* DESCRIPTION OF THE TASK *
Reproduce every line of the data below verbatim, with no changes.

Entries drawn from a collection
------------------------------------------------------------
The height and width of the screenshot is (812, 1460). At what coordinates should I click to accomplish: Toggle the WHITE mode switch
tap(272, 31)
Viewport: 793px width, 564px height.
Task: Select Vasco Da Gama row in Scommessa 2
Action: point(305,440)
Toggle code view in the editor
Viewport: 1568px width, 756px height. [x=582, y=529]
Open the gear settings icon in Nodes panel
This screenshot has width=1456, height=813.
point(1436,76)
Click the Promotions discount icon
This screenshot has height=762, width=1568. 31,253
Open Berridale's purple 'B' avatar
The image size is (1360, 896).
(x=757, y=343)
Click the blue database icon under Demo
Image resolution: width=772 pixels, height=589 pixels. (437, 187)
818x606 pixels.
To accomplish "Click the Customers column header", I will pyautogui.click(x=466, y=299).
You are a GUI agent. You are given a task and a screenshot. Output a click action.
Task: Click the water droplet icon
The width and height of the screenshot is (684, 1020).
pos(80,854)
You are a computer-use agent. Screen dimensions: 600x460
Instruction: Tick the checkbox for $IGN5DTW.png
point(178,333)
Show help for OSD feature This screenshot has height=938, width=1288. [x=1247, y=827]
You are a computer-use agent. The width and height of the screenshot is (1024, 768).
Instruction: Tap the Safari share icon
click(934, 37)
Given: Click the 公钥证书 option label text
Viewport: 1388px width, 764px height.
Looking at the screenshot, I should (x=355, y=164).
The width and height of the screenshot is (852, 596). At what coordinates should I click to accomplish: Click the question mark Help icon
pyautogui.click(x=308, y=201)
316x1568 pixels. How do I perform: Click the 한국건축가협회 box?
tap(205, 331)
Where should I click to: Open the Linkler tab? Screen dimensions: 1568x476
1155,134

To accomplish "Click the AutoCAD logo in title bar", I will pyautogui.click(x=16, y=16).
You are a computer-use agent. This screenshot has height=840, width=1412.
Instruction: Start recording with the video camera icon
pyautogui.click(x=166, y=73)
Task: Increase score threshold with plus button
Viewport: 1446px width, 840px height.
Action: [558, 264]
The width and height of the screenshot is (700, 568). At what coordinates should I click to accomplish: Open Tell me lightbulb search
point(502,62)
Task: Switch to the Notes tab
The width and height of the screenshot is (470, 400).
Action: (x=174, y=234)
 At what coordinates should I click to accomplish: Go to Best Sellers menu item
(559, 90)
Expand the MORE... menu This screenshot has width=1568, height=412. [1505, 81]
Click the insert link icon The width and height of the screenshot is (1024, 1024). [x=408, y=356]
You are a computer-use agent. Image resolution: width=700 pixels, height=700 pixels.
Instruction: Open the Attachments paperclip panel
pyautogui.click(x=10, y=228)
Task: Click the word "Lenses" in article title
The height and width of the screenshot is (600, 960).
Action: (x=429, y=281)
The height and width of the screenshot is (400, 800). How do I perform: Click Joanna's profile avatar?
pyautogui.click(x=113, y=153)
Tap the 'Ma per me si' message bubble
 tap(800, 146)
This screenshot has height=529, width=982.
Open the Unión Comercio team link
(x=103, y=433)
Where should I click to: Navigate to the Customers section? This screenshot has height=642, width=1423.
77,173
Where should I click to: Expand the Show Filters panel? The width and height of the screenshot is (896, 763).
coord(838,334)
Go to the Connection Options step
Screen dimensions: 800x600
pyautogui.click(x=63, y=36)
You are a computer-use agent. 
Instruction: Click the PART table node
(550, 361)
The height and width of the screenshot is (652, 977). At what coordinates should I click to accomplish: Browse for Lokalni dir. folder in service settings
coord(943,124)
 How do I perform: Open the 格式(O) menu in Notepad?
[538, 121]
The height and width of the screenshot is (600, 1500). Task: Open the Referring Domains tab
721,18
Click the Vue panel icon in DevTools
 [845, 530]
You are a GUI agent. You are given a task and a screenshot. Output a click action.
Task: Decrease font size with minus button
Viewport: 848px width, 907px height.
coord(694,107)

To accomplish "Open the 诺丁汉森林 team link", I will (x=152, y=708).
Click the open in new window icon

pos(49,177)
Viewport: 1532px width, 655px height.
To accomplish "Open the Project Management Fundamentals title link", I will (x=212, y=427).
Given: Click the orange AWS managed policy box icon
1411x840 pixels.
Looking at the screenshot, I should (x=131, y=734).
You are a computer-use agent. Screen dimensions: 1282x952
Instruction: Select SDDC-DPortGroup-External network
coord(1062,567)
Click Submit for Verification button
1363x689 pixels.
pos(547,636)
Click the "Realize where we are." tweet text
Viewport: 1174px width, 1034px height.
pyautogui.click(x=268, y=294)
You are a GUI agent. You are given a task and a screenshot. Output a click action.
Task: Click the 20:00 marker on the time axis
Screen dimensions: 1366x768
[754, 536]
------------------------------------------------------------
* WRITTEN RESPONSE *
The height and width of the screenshot is (812, 1460). At what coordinates should I click to accomplish: Toggle the WHITE mode switch
tap(272, 31)
Viewport: 793px width, 564px height.
Task: Select Vasco Da Gama row in Scommessa 2
Action: point(305,440)
Toggle code view in the editor
Viewport: 1568px width, 756px height. [x=582, y=529]
Open the gear settings icon in Nodes panel
This screenshot has width=1456, height=813.
point(1436,76)
Click the Promotions discount icon
This screenshot has height=762, width=1568. 31,253
Open Berridale's purple 'B' avatar
The image size is (1360, 896).
(x=757, y=343)
Click the blue database icon under Demo
Image resolution: width=772 pixels, height=589 pixels. (437, 187)
818x606 pixels.
To accomplish "Click the Customers column header", I will pyautogui.click(x=466, y=299).
You are a GUI agent. You are given a task and a screenshot. Output a click action.
Task: Click the water droplet icon
The width and height of the screenshot is (684, 1020).
pos(80,854)
You are a computer-use agent. Screen dimensions: 600x460
Instruction: Tick the checkbox for $IGN5DTW.png
point(178,333)
Show help for OSD feature This screenshot has height=938, width=1288. [x=1247, y=827]
You are a computer-use agent. The width and height of the screenshot is (1024, 768).
Instruction: Tap the Safari share icon
click(934, 37)
Given: Click the 公钥证书 option label text
Viewport: 1388px width, 764px height.
Looking at the screenshot, I should (x=355, y=164).
The width and height of the screenshot is (852, 596). At what coordinates should I click to accomplish: Click the question mark Help icon
pyautogui.click(x=308, y=201)
316x1568 pixels. How do I perform: Click the 한국건축가협회 box?
tap(205, 331)
Where should I click to: Open the Linkler tab? Screen dimensions: 1568x476
1155,134

To accomplish "Click the AutoCAD logo in title bar", I will pyautogui.click(x=16, y=16).
You are a computer-use agent. This screenshot has height=840, width=1412.
Instruction: Start recording with the video camera icon
pyautogui.click(x=166, y=73)
Task: Increase score threshold with plus button
Viewport: 1446px width, 840px height.
Action: [558, 264]
The width and height of the screenshot is (700, 568). At what coordinates should I click to accomplish: Open Tell me lightbulb search
point(502,62)
Task: Switch to the Notes tab
The width and height of the screenshot is (470, 400).
Action: (x=174, y=234)
 At what coordinates should I click to accomplish: Go to Best Sellers menu item
(559, 90)
Expand the MORE... menu This screenshot has width=1568, height=412. [1505, 81]
Click the insert link icon The width and height of the screenshot is (1024, 1024). [x=408, y=356]
You are a computer-use agent. Image resolution: width=700 pixels, height=700 pixels.
Instruction: Open the Attachments paperclip panel
pyautogui.click(x=10, y=228)
Task: Click the word "Lenses" in article title
The height and width of the screenshot is (600, 960).
Action: (x=429, y=281)
The height and width of the screenshot is (400, 800). How do I perform: Click Joanna's profile avatar?
pyautogui.click(x=113, y=153)
Tap the 'Ma per me si' message bubble
 tap(800, 146)
This screenshot has height=529, width=982.
Open the Unión Comercio team link
(x=103, y=433)
Where should I click to: Navigate to the Customers section? This screenshot has height=642, width=1423.
77,173
Where should I click to: Expand the Show Filters panel? The width and height of the screenshot is (896, 763).
coord(838,334)
Go to the Connection Options step
Screen dimensions: 800x600
pyautogui.click(x=63, y=36)
You are a computer-use agent. 
Instruction: Click the PART table node
(550, 361)
The height and width of the screenshot is (652, 977). At what coordinates should I click to accomplish: Browse for Lokalni dir. folder in service settings
coord(943,124)
 How do I perform: Open the 格式(O) menu in Notepad?
[538, 121]
The height and width of the screenshot is (600, 1500). Task: Open the Referring Domains tab
721,18
Click the Vue panel icon in DevTools
 [845, 530]
You are a GUI agent. You are given a task and a screenshot. Output a click action.
Task: Decrease font size with minus button
Viewport: 848px width, 907px height.
coord(694,107)

To accomplish "Open the 诺丁汉森林 team link", I will (x=152, y=708).
Click the open in new window icon

pos(49,177)
Viewport: 1532px width, 655px height.
To accomplish "Open the Project Management Fundamentals title link", I will (x=212, y=427).
Given: Click the orange AWS managed policy box icon
1411x840 pixels.
Looking at the screenshot, I should (x=131, y=734).
You are a computer-use agent. Screen dimensions: 1282x952
Instruction: Select SDDC-DPortGroup-External network
coord(1062,567)
Click Submit for Verification button
1363x689 pixels.
pos(547,636)
Click the "Realize where we are." tweet text
Viewport: 1174px width, 1034px height.
pyautogui.click(x=268, y=294)
You are a GUI agent. You are given a task and a screenshot. Output a click action.
Task: Click the 20:00 marker on the time axis
Screen dimensions: 1366x768
[754, 536]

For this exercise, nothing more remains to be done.